● Input data
+ + + +
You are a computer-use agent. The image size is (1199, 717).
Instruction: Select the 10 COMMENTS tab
+ + + +
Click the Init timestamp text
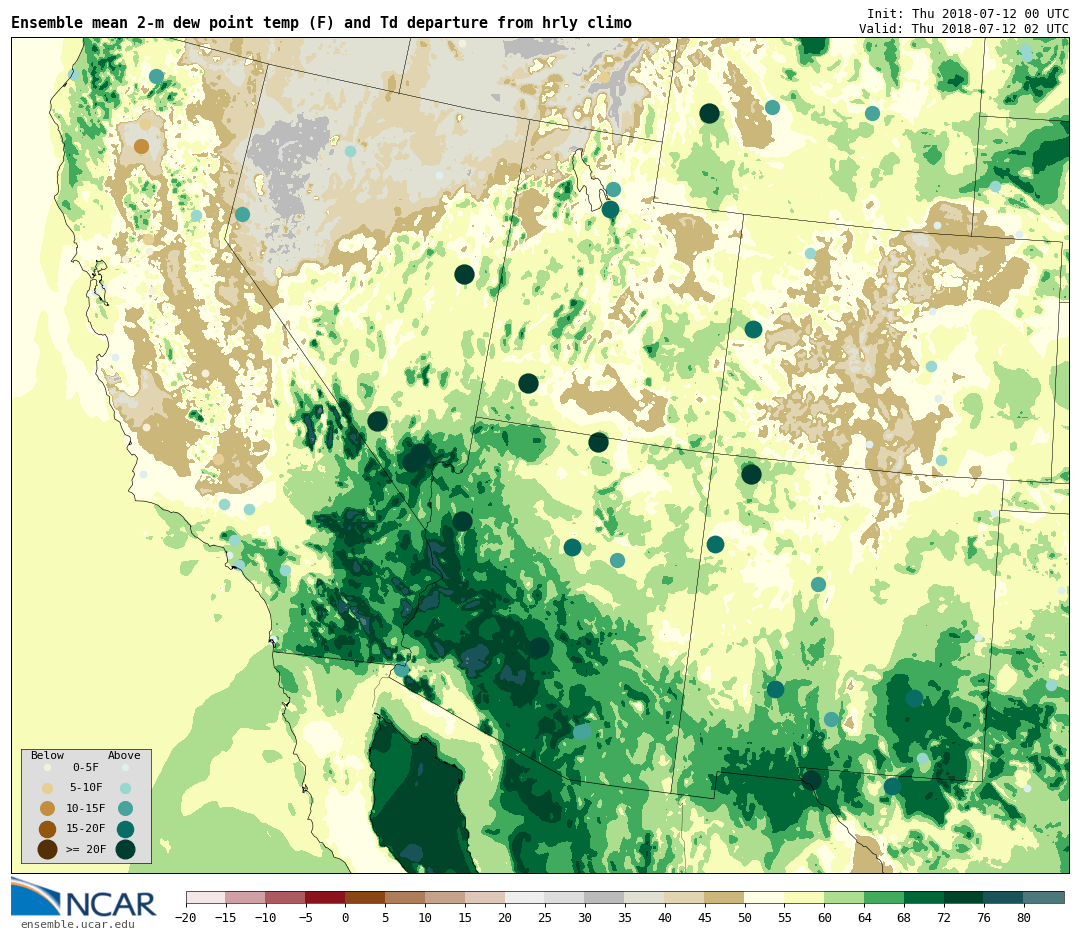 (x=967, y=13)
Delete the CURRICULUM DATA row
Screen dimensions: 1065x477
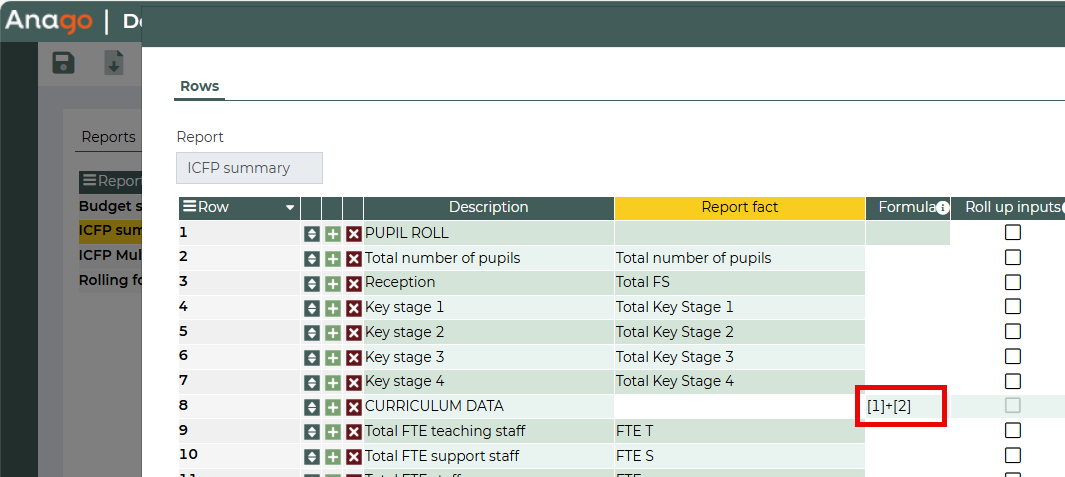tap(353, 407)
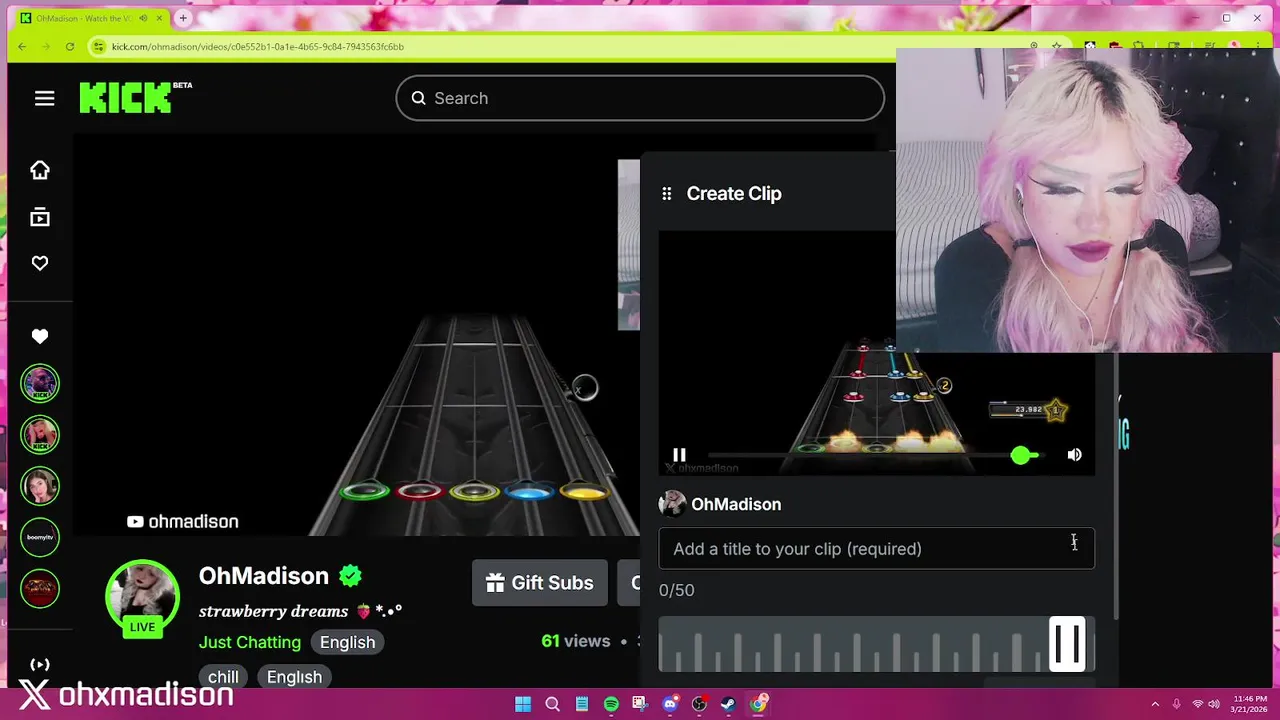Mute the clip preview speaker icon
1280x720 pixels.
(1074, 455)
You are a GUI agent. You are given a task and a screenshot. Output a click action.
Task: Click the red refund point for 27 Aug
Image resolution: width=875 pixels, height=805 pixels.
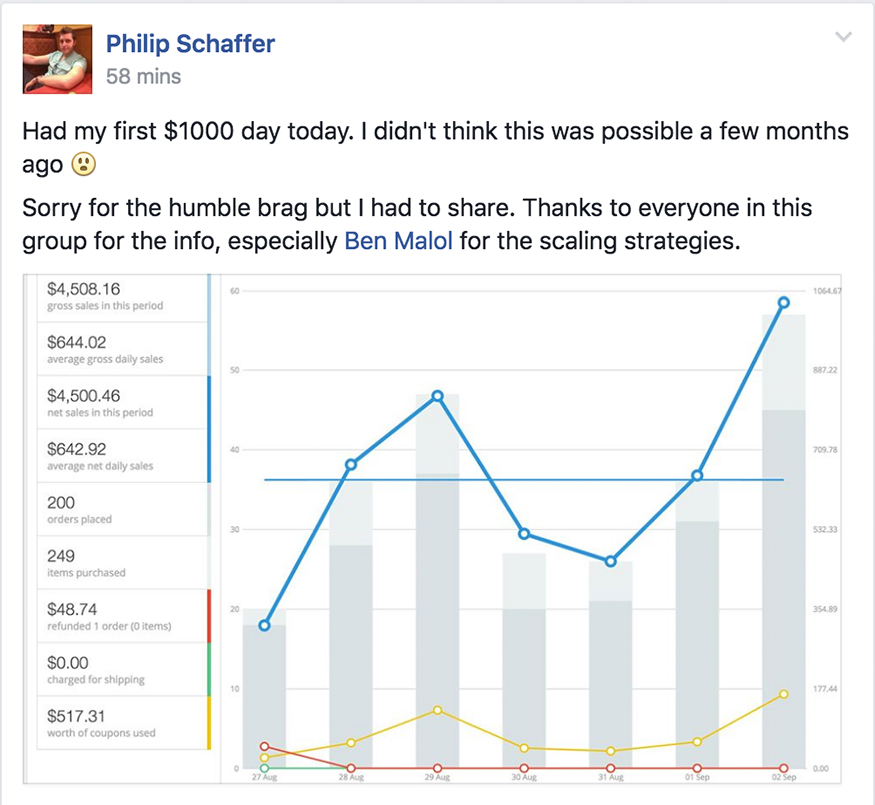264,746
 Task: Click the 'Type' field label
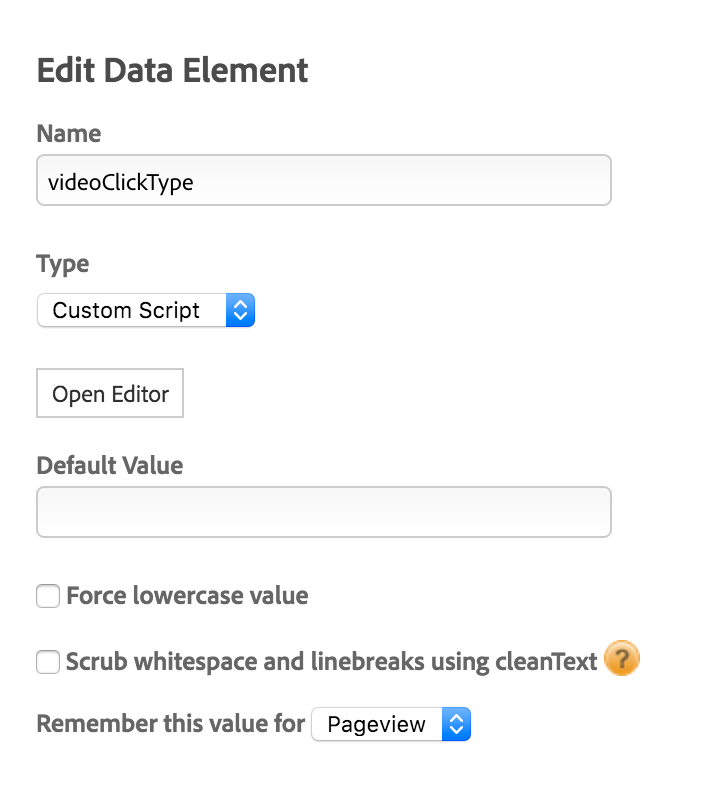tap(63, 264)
+ + + +
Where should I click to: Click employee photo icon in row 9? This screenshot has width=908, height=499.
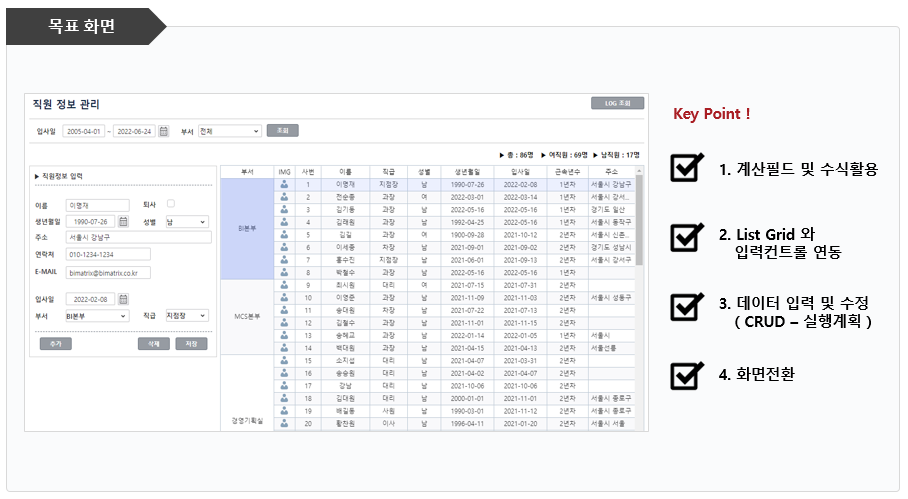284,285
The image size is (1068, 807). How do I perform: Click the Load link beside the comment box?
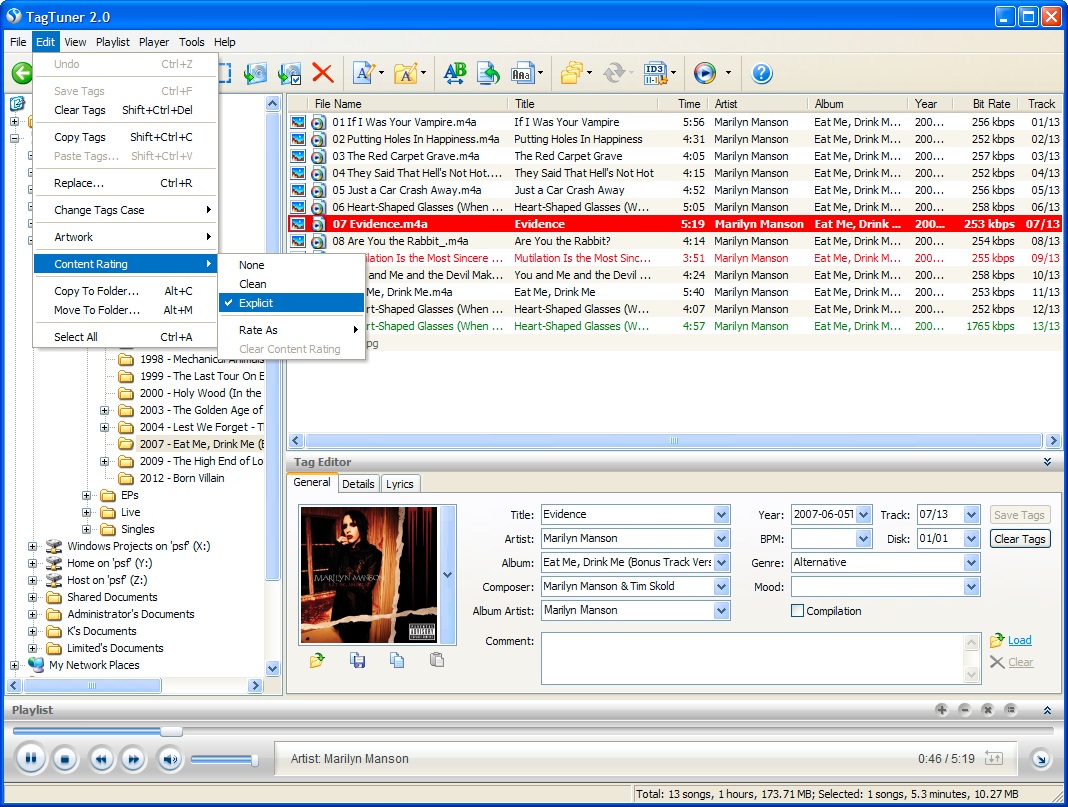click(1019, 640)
+ + + +
● What is needed
Where in the entries does the word "agent" occur? Copy out each line that has it.

● Your response
You are a computer-use agent. The image size is (1199, 717).
You are a GUI agent. You are given a task and a screenshot. Output a click action.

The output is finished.